%%

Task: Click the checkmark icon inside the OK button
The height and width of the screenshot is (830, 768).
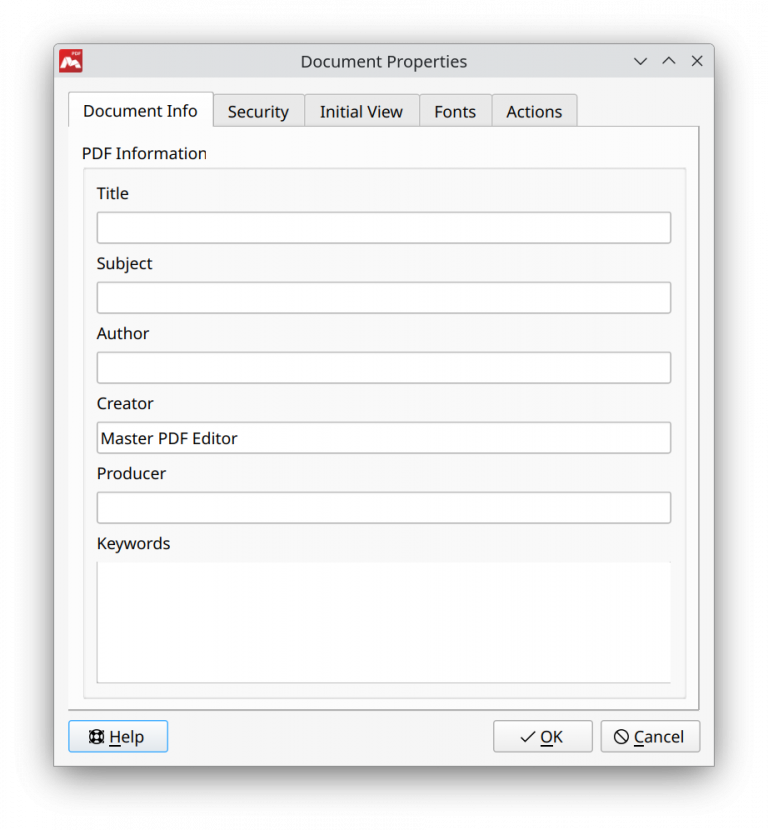Action: 526,736
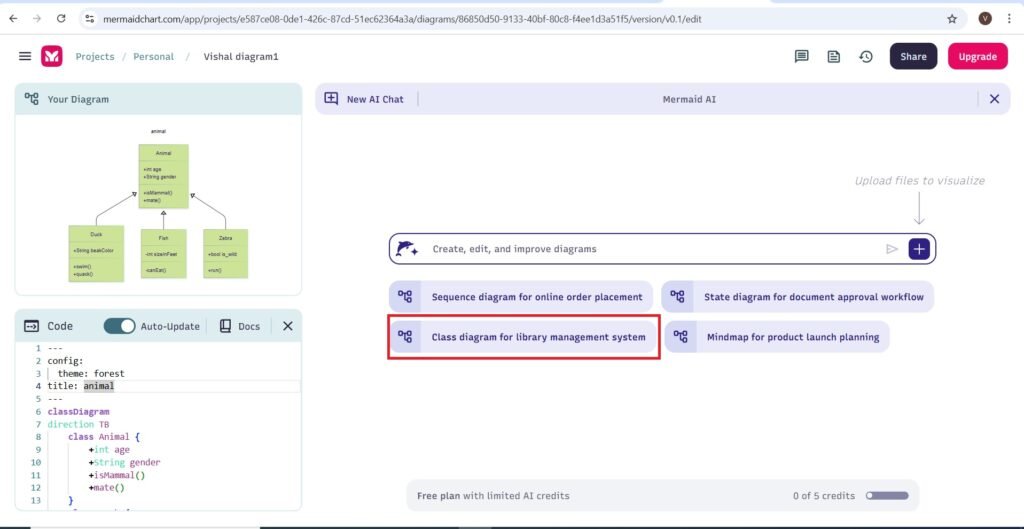Close the Mermaid AI panel
This screenshot has height=529, width=1024.
click(994, 99)
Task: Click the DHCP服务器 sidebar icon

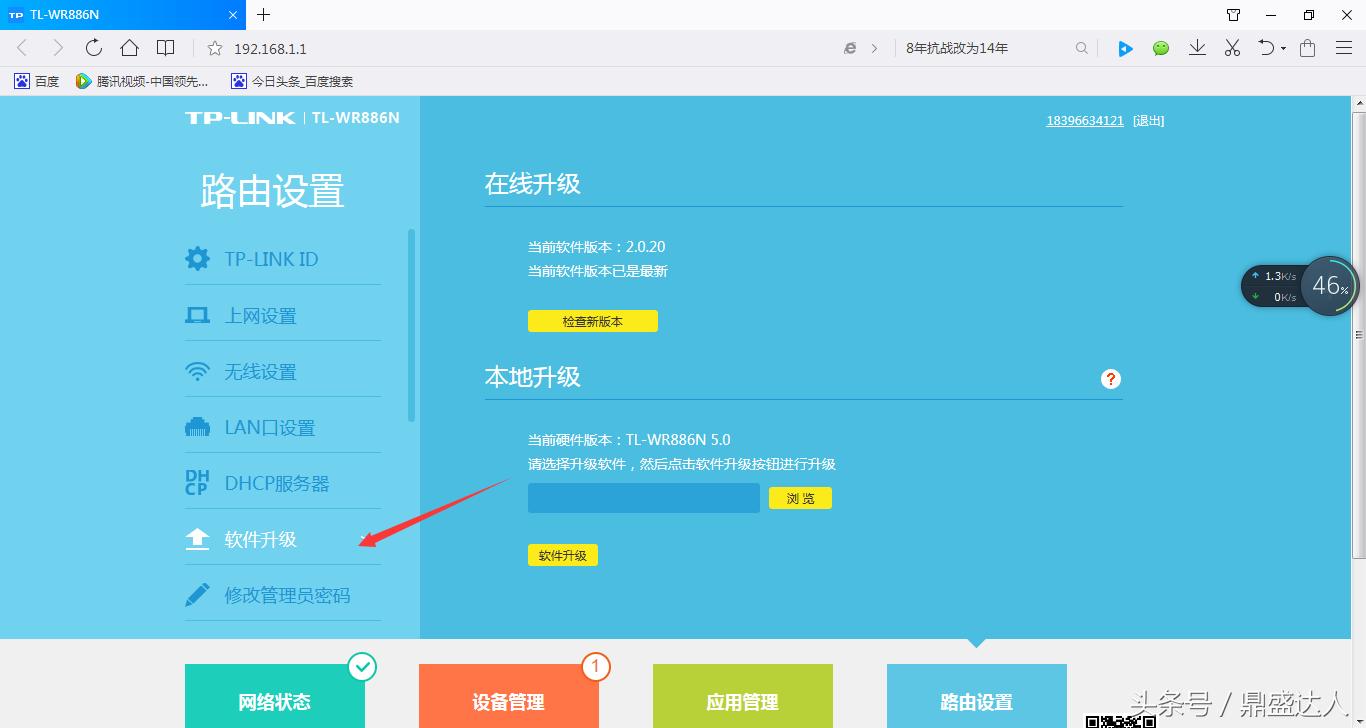Action: [x=197, y=482]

%%

WHAT THE TASK REQUIRES: Retype all the data exactly, please, without pictures.

WRITTEN RESPONSE:
Task: Click the checkmark icon inside the OK button
The height and width of the screenshot is (830, 768).
Action: 526,736
Close the Mermaid AI panel
This screenshot has height=529, width=1024.
click(994, 99)
Task: Click the DHCP服务器 sidebar icon

Action: [x=197, y=482]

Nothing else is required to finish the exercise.